First of all, you must realize, cutting and purging does not work, only temporarily. It makes you forget, but it does not repair. Please do not do it.
I think that you should try to achieve something. Maybe by helping someone else. You have lots of free time, I am sure you could volunteer somewhere, just one day a week is a great start. You help people, and it would truly make you feel better.
Something else that really helped for me, was just setting a goal for something (and not to eat a pizza in 3 minutes). Think up something you’ve always wanted, and try to achieve it. Something that makes you proud.
Another thing that really sucks, and is not easy to get rid of, is your lack of friends. I did not have that problem, as I still go to school, so I can’t really help you with that, but maybe you could join a sport club or something?

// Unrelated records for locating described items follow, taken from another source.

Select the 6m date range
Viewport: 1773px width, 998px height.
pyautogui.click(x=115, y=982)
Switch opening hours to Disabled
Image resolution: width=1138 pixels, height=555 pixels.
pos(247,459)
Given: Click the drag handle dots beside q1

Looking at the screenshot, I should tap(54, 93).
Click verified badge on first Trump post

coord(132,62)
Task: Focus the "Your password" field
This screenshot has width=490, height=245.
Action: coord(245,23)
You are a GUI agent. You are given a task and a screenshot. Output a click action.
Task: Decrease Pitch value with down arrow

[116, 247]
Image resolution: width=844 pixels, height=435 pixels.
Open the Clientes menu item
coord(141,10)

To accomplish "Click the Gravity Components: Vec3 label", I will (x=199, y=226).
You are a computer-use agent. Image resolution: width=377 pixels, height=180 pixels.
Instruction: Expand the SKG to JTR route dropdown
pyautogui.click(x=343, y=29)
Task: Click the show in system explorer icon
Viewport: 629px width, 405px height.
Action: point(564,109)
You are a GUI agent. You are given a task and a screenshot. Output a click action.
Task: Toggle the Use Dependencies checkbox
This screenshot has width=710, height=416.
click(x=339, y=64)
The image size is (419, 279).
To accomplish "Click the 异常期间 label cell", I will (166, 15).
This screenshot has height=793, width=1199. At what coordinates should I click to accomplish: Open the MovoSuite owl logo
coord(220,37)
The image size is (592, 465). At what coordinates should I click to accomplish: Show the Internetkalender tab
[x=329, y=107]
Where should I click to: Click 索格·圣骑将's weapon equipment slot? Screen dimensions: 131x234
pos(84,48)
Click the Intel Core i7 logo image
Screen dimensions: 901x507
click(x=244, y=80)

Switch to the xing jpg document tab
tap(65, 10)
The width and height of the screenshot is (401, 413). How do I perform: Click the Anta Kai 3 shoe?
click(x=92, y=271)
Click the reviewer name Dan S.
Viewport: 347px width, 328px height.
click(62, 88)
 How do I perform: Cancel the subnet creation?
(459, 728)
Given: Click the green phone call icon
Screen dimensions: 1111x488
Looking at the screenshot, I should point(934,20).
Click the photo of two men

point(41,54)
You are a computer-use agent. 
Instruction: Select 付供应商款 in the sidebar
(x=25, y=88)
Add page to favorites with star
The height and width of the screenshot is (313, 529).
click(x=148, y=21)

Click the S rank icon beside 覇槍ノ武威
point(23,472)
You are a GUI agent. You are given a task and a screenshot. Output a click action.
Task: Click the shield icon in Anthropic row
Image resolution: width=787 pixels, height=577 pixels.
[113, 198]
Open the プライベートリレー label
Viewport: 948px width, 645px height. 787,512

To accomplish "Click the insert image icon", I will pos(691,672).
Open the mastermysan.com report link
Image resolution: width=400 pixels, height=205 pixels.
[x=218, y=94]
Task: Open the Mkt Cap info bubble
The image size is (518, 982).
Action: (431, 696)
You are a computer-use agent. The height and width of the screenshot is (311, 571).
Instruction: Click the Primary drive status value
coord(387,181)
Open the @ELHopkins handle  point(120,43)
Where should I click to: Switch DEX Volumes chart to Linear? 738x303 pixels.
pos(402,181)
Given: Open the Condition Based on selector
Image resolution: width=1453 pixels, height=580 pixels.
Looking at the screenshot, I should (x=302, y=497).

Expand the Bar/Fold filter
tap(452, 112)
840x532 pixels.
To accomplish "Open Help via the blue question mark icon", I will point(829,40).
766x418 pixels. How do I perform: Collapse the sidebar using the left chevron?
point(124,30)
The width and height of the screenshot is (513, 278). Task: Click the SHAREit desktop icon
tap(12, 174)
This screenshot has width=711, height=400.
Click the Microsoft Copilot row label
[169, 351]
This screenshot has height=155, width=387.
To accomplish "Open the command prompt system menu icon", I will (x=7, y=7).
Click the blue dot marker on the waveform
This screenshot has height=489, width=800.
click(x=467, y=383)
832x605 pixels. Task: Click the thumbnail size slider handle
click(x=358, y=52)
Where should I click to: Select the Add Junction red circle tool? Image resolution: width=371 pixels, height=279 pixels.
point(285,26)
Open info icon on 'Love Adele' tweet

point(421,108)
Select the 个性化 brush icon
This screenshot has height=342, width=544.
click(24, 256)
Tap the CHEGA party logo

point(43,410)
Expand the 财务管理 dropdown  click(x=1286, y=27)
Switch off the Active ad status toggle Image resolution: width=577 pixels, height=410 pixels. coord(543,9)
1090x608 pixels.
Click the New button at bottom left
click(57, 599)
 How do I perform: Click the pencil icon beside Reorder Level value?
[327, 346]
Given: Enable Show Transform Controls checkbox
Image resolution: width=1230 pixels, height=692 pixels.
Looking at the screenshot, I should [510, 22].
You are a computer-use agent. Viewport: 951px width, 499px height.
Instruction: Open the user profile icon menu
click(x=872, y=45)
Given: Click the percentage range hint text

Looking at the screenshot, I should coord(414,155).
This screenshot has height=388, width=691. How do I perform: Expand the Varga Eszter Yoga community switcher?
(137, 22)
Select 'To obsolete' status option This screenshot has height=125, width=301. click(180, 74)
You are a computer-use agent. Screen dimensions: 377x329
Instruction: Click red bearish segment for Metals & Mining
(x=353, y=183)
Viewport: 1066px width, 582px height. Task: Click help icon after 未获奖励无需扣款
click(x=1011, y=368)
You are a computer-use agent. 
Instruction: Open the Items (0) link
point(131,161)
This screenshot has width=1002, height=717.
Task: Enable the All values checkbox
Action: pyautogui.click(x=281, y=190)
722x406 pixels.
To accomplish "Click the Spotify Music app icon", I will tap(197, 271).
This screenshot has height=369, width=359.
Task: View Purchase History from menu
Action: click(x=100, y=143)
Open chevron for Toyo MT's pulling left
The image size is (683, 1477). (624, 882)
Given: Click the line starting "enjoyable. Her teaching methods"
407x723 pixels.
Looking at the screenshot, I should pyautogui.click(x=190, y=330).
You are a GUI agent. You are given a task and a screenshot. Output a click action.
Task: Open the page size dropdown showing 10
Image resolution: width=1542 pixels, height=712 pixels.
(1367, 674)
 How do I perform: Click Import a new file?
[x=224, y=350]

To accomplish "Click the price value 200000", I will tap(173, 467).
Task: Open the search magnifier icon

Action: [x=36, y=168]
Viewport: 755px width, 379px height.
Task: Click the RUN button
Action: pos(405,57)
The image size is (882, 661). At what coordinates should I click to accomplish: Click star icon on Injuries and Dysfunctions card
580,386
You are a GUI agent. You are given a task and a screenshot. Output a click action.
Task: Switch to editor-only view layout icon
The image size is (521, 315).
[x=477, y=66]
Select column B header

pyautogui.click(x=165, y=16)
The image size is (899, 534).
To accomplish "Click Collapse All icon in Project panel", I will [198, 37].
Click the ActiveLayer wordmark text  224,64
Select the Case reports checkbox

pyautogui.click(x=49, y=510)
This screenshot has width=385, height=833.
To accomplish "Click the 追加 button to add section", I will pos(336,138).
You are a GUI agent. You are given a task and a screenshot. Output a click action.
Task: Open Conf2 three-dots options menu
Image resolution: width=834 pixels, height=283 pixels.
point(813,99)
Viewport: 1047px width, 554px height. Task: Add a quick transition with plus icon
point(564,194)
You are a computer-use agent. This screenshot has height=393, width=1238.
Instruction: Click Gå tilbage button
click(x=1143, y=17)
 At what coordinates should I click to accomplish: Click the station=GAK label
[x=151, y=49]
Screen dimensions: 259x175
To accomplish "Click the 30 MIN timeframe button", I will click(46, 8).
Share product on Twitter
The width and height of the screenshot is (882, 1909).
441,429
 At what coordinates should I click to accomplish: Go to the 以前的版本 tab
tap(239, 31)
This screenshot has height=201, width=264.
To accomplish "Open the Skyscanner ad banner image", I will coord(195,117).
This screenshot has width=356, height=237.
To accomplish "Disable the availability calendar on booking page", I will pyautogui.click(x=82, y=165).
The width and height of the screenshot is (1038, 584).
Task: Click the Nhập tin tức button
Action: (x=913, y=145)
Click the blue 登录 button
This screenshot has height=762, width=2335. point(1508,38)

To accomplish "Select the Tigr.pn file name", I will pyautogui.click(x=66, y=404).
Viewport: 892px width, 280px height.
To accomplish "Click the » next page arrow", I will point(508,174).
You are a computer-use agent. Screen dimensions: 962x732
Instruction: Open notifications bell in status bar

If I were you, I’d get out of my house and do something meaningfull. I am not saying this will get you anywhere on the short term, but it is a long way.
I really hope my comment helps you in any way and I suppose you could always react or something, I am sort of new to this site.
x’ Ilse
PS. Sorry if there were any grammar mistakes or something. I apologize. (:
Thanks for your response! So the times that I don’t feel suicidal and so depressed I think about going back to college or working in NYC or something but then then I get real anxious and the bad feelings come back and I shut the ideas completely off. My therapist said your depression is like a physical injury like if you broke your leg, would you go run a marathon? So I need to stop thinking about the future and just take small steps. So I’mma try and do that!
Walking is proven to be the most effective therapy. Yeah if you walk around the block once I’m sure you’ll feel better. It’s a big step and you’ll feel a celebration inside that you were able to fight for yourself.
Criminal Minds, Law and Order any sort of Zombie show (and many others) are deliberately meant to increase our fear of others and send our anxiety sky high. With TV you can start by picking more factual, educational documentary styled programs. Most comedy is good. PBS, Animal Planet, Discovery and History Channel.
Most of all, take a moment to ask yourself if you feel better after watching a program. If you do that, then you will learn to avoid the most damaging shows that might be aggravating your symptoms. Reading, browsing the Internet and social networking might help when nothing good is on TV too.
Meta,
I love you so much, like a sister. We will get through this together.